In regard to subjective measures of other symptoms, researchers noted, with use of either stimulant over time:
- Significant improvement (p < 0.01) of depression, as measured by the BDI and POMS Depression-Dejection Scale.
- Significant improvement (p = 0.04) of fatigue, as measured by the BFI.
- Significant improvement of fatigue (p < 0.01), as measured by the POMS Fatigue-Inertia Scale.
- Significant improvement (p = 0.03) of anxiety, as measured by the state subtest of the STAI.
- No differences were found over time in regard to sleep-wake disturbances.
- No differences were found between treatment groups in subjective symptom measures over time.
Although this study revealed some improvements in specific cognitive domains over time (e.g., executive function, speed of processing), it is unclear whether these improvements were due to the use of a stimulant; a specific medication (modafinil versus methylphenidate); or other variables, such as practice effects related to the absence of alternative neuropsychological tests. Making definitive interpretations based on this small study is difficult because the findings were confounded by the use of two stimulants (one with two different dosage schedules) and the lack of a control group (patients who were not receiving stimulants).
- The study had a small sample size, with less than 30 participants.

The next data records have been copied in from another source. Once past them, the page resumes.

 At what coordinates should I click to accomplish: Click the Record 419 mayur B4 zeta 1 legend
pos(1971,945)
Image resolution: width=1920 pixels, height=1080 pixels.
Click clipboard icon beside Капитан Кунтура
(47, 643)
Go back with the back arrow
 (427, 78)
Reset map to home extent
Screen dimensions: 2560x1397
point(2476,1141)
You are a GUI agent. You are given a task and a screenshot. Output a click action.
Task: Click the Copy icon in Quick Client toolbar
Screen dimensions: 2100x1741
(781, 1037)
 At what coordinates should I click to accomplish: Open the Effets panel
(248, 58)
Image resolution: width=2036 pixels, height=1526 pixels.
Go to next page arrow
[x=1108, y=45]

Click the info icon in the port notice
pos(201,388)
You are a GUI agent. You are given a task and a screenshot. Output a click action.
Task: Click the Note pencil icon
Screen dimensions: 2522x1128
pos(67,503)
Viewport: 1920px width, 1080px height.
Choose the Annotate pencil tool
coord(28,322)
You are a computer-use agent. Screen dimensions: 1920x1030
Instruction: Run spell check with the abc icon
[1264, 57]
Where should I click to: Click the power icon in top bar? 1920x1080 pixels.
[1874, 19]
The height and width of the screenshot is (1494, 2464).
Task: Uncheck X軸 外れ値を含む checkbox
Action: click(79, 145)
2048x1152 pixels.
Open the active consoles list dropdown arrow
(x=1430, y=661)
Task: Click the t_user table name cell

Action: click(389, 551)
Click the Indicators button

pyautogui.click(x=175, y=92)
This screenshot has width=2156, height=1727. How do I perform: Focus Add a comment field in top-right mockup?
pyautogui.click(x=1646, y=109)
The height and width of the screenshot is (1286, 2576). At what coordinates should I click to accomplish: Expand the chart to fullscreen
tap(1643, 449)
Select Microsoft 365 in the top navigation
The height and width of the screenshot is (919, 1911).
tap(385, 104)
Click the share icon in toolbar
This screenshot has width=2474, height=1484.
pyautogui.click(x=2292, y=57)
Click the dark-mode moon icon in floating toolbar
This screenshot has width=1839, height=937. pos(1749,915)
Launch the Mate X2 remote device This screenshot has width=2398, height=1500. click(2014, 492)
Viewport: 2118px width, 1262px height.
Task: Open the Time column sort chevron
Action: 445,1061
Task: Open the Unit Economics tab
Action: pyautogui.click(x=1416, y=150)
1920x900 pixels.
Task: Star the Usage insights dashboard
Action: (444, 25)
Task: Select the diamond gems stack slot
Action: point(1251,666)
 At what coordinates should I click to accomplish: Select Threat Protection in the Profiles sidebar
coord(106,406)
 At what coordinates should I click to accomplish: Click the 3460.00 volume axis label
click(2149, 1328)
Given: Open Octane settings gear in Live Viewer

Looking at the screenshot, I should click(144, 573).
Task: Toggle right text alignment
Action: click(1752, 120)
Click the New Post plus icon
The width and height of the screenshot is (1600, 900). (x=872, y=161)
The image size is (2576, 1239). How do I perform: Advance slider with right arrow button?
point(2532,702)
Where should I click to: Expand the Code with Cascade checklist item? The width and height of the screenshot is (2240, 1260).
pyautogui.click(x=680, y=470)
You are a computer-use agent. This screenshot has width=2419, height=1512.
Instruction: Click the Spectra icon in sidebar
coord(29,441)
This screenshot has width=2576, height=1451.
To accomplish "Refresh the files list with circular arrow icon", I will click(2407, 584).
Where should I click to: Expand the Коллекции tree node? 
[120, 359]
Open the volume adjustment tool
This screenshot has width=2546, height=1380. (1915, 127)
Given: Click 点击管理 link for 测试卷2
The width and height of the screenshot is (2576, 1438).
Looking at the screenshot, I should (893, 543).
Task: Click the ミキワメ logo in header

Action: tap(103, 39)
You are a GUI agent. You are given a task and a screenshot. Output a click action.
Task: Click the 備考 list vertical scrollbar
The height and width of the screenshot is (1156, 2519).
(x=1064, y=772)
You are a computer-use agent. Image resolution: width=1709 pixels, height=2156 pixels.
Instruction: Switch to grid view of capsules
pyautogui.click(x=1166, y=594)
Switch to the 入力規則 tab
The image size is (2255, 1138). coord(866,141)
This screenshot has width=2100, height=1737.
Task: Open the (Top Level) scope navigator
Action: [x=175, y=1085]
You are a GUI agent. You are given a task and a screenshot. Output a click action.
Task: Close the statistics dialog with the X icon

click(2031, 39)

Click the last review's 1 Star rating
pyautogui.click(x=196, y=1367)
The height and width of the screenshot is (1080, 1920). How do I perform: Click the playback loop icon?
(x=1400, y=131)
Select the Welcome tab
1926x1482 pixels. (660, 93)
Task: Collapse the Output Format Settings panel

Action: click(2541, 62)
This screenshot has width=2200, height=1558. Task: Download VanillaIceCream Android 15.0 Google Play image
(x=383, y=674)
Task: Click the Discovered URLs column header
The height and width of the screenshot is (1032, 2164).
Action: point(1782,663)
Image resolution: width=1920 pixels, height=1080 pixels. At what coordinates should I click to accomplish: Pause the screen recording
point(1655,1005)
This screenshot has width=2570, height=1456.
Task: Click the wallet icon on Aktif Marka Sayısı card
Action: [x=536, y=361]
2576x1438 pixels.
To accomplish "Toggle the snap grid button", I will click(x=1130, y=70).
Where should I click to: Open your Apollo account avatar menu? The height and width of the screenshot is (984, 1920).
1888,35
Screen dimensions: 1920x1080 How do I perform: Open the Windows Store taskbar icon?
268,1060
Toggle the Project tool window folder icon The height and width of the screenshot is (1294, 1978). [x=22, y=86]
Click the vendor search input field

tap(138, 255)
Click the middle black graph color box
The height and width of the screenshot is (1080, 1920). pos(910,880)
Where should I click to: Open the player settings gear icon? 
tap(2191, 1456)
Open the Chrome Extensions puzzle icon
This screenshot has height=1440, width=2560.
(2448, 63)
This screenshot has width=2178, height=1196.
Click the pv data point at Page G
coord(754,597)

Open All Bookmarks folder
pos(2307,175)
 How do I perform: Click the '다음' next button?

- The study had risks of bias due to no control group and no blinding.
- Participant withdrawals were 10% or greater.
- The investigators were unable to achieve the sample size recommended by the power analysis due to poor accrual and a high drop-out rate (29%). Treatment groups differed significantly in regard to age (p = 0.02) and gender (p = 0.03). Age and gender influence neuropsychological test results.
No evidence was provided to support the use of stimulants to improve cognitive function. The study supports the conduct of future research of this topic in studies with larger sample sizes and in randomized, clinical trials with a nonintervention arm.